Тупик, куда заводит священника его неукоснительный провиденциализм, позволяет уловить особый «срез» и подлинные масштабы философски-художественного раздумья о морали, предпринятого в «Чуме»: речь идет о конечных мировоззренческих опорах и «санкциях» нравственного поведения, о самой возможности или ненужности подыскивать ему освящение свыше, извлекать из велений Божьих или, правомерно добавить, из любого иного понимания сущего как законосообразности – натурфилософского, космологического, естественнонаучного и всех прочих, усматривающих в бытии конечное «благоустройство». Вопрос задан так: нуждается ли мораль в обоснованиях извне или обладает самодостаточностью, в самой себе черпает все необходимое? «До самой смерти я буду отказываться возлюбить творение, где дети подвергнуты пытке», – не соглашается доктор Риё с богословом, когда тот высказывает предположение, не следует ли «возлюбить то, что мы не можем понять». При всей внешней простоте сталкивающихся здесь взглядов, каждый из них вбирает в себя два огромных, имеющих многовековую историю и несовместимых пласта нравственного самочувствия личности. С одной стороны, дожившая благодаря христианству до наших дней, но патриархально-племенная по своим корням презумпция, согласно которой человек несет ответственность за тайную «кровную» вину в силу одной своей причастности к роду и его судьбам («первородный грех»). С другой – развитое светское правосознание, которое основано на предпосылке сугубо индивидуального вменения поступка, перенесенной в плоскость бытийного жизнечувствия (ребенок невинен, поскольку сам он ничего дурного просто не успел сделать). Или, в несколько ином повороте: что прочнее укрепляет в жизненном долге – воля опереть его на мысленное (частный случай: верооткровенное) допущение, что мировое становление обнадеживающе упорядочено, или, наоборот, решимость воздержаться от суждений по этому поводу, а то и прямо объявить несостоятельным любое предположение о такой упорядоченности.

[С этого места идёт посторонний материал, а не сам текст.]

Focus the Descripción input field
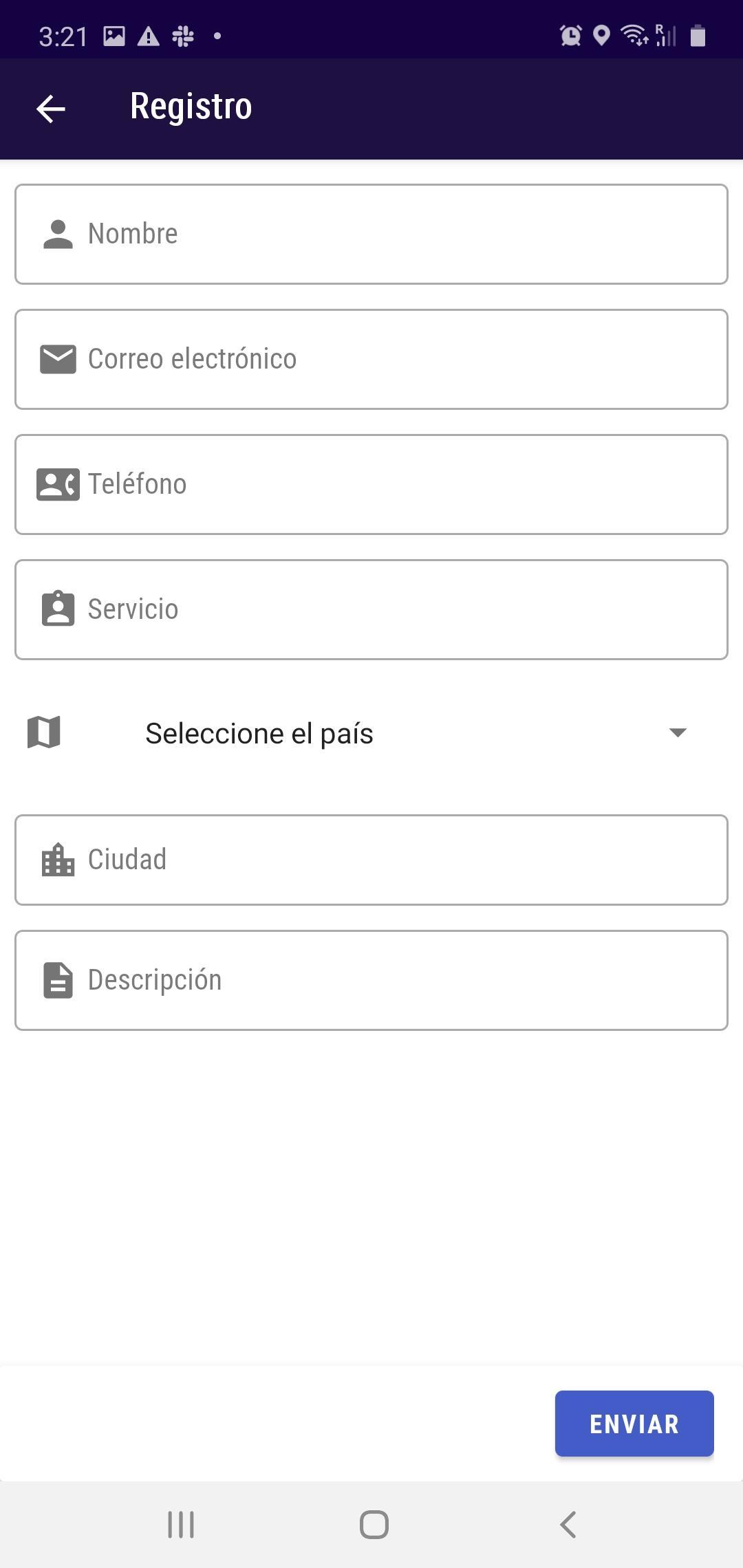The height and width of the screenshot is (1568, 743). pos(372,980)
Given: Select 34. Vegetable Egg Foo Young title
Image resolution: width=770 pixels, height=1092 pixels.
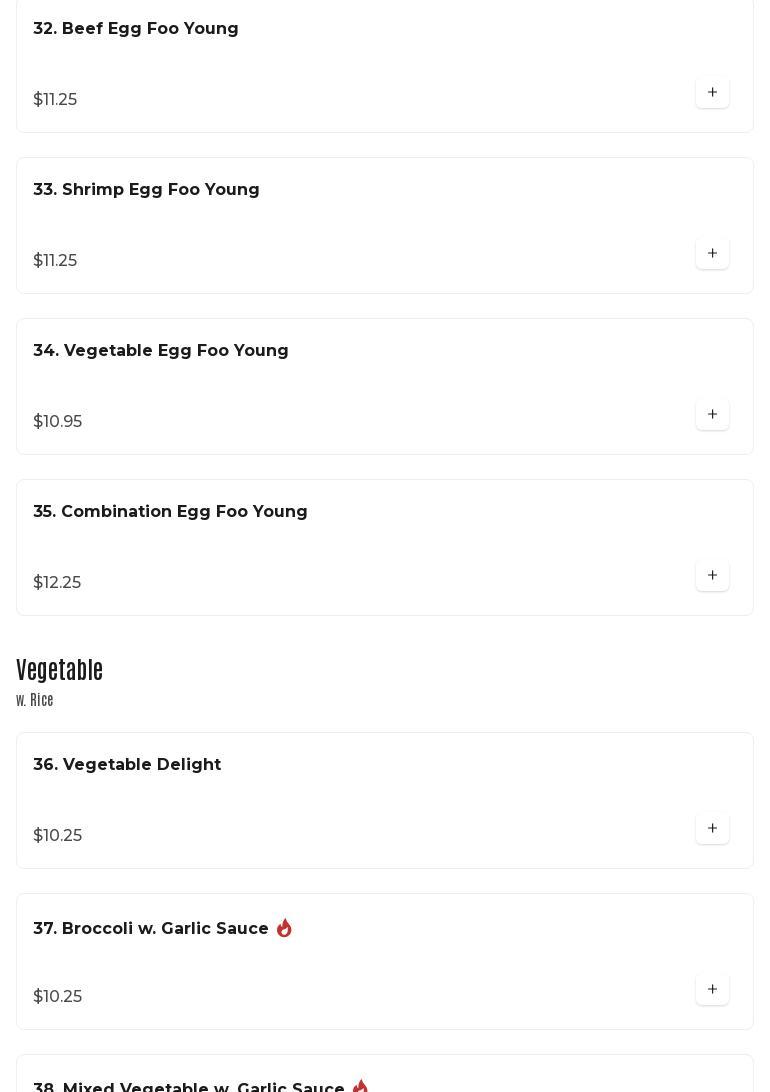Looking at the screenshot, I should point(161,351).
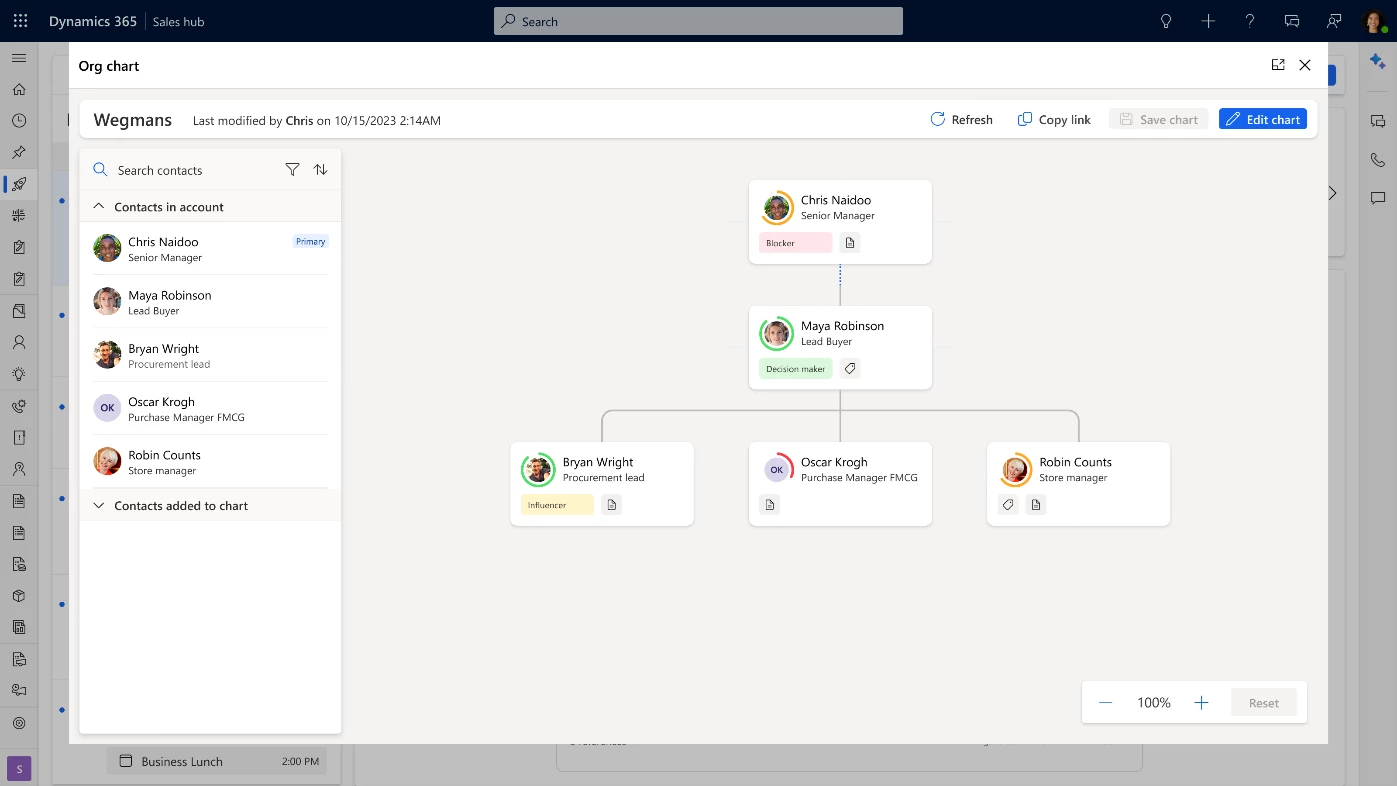
Task: Expand the Contacts added to chart section
Action: click(98, 505)
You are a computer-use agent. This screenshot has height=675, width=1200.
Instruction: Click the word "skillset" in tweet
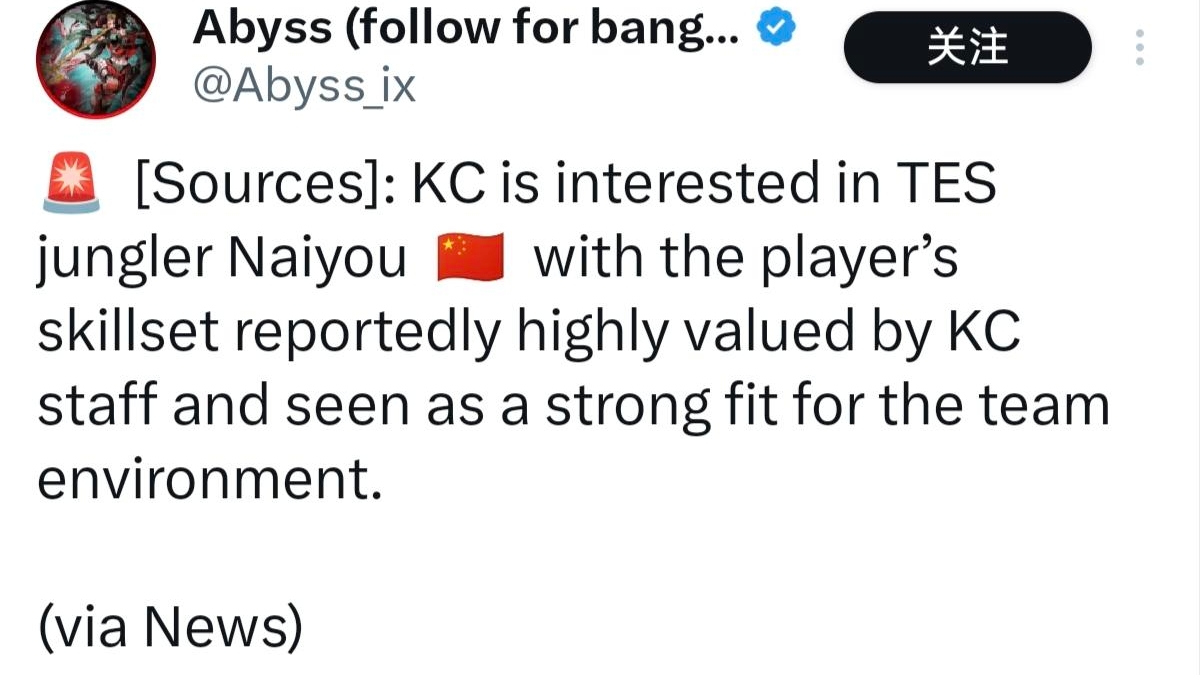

Камю заставляет своего Риё на ощупь прокладывать дорогу прочь от слепой веры. Уже само ремесло врача, каждодневно имеющего дело с болезнями и смертями, этим кричащим во всеуслышанье «скандалом» человеческого удела на земле, давно разрушило в нем прекраснодушные надежды на «разумную» расположенность к нам промысла. Ему ясно, что «мировой распорядок направляется смертью» и тщетно «обращать взоры к небесам, где царит молчание». Понять это – не значит принять: «Нужно быть безумцем, слепым или негодяем, чтобы смириться с чумой». В отличие от сподобившегося «благодати» священника, который пренебрегает потребностями тела, лишь бы «спасти» души, медик каждым своим шагом выражает несогласие с ходом вещей во вселенной. Заботы его гораздо скромнее, зато насущнее и сосредоточены на невзгодах заболевших. «Спасение человека, – возражает он Панлу, – слишком большое слово для меня. Я не иду так далеко. Здоровье человека – вот что меня интересует, здоровье в первую очередь». Без всякой жертвенности делает этот сын рабочего, с детства прошедший школу нищеты, свое привычное дело – дело врача, дело сопротивляющегося беде человека. Он, как всегда, обходит своих больных, разве что теперь их из-за чумы неизмеримо больше. Резко возросло напряжение всех физических и духовных сил, но смысл деятельности для Риё остался прежним. Выбор был естествен, как дыхание. И Риё раздражают похвалы «в стиле речей при вручении школьных наград», которыми злоупотребляют местные газеты, радио, когда рассказывают о нем и его соратниках. Он занимается своим ремеслом, лечит, и «это не героизм, а обыкновенная порядочность».